An additively optimal interpreter for approximating Kolmogorov prefix complexity
Zoe Leyva-Acosta, Eduardo Acuña Yeomans, Francisco Hernandez-Quiroz
TL;DR
This work develops IMP2, a prefix-free, additively optimal interpreter built on a high-level IMP-like language, to serve as a reference machine for approximating Kolmogorov prefix complexity via the Coding Theorem Method (CTM). By enumerating IMP2 programs by length and running them on a resource-bounded interpreter, the authors produce CTM-based complexity estimates $CTM_{(n,m)}(x)=-\log_2 D_{(n,m)}(x)$ and SPF values, enabling comparison with earlier models and direct SPF-based complexity. The study finds that global CTM rankings across models can be strongly correlated, but local per-length correlations may be weak, suggesting sensitivity to the chosen model and the need for larger program spaces to reach a more natural distribution. Importantly, CTM under IMP2 exhibits a very high correlation with SPF ($\text{Spearman} \approx 0.986$, $\text{Pearson} \approx 0.911$), supporting CTM as a valid, finer-grained approximation method for algorithmic complexity, while highlighting practical limitations due to a high non-halting fraction in the prefix-free program space.
Abstract
We study practical approximations to Kolmogorov prefix complexity (K) using IMP2, a high-level programming language. Our focus is on investigating the interpreter optimality for this language as the reference machine for the Coding Theorem Method (CTM). A method advanced to deal with applications to algorithmic complexity different to the popular traditional lossless compression approach based on the principles of algorithmic probability. The chosen model of computation is proven to be suitable for this task and a comparison to other models and methods is performed.
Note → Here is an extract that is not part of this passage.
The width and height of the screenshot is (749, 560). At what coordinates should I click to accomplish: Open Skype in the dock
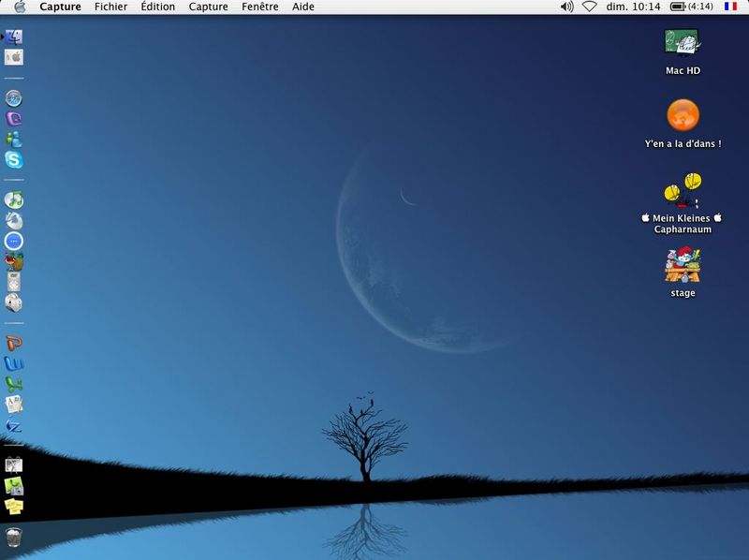tap(14, 159)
Our findings show that CTM approximations using our model do not always correlate with results from lower-level models of computation. This suggests some models may require a larger program space to converge to Levin's universal distribution. Furthermore, we compare CTM with an upper bound to Kolmogorov complexity and find a strong correlation, supporting CTM's validity as an approximation method with finer-grade resolution of K.